Content starts
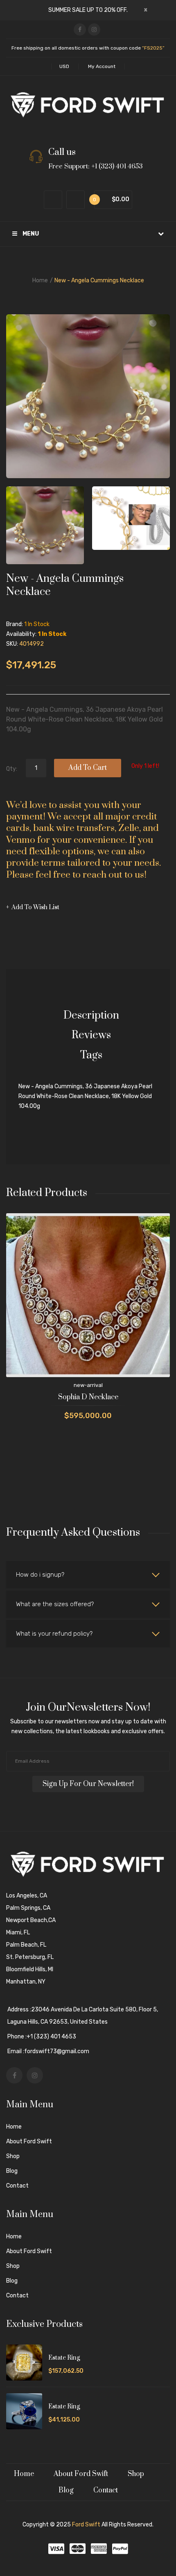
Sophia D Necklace (88, 1397)
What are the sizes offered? (55, 1604)
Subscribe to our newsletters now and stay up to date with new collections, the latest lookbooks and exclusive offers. (88, 1726)
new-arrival (88, 1385)
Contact (17, 2185)
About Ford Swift (29, 2141)
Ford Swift (86, 2524)
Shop (13, 2156)
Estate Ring (64, 2358)
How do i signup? (40, 1574)
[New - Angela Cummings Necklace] (45, 525)
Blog (12, 2170)
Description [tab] (91, 1015)
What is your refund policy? (54, 1633)
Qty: (11, 768)
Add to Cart (87, 767)
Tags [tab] (91, 1055)
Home (40, 280)
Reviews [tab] (91, 1035)
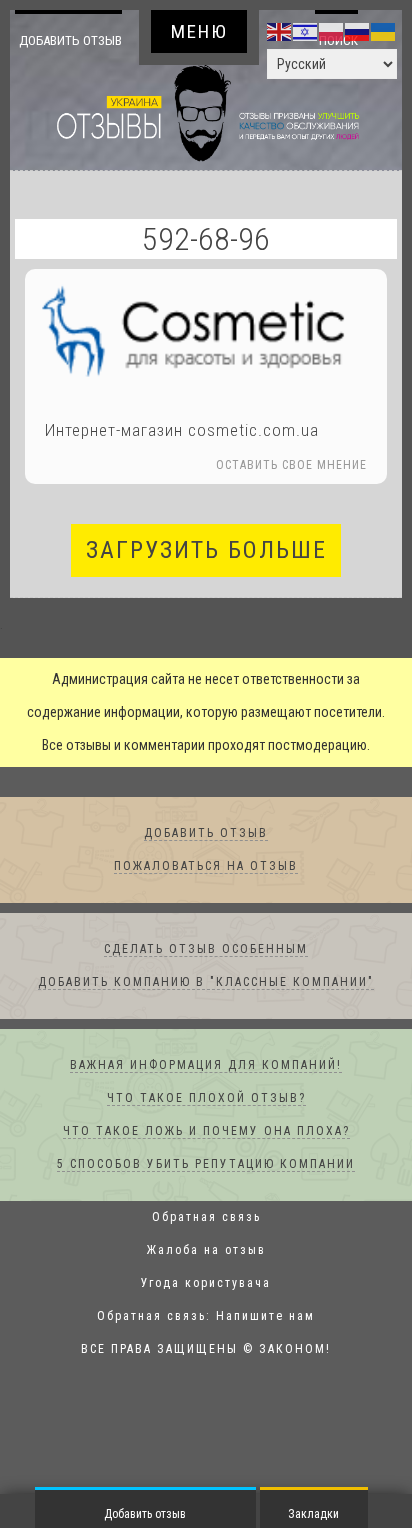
Content ends
**Problem description:**
Give back exactly the lines from the one with "[New - Angela Cummings Necklace] (45, 525)" through the end of the records above, inclusive, and omit any pictures.

**Completed task:**
[New - Angela Cummings Necklace] (45, 525)
Blog (12, 2170)
Description [tab] (91, 1015)
What is your refund policy? (54, 1633)
Qty: (11, 768)
Add to Cart (87, 767)
Tags [tab] (91, 1055)
Home (40, 280)
Reviews [tab] (91, 1035)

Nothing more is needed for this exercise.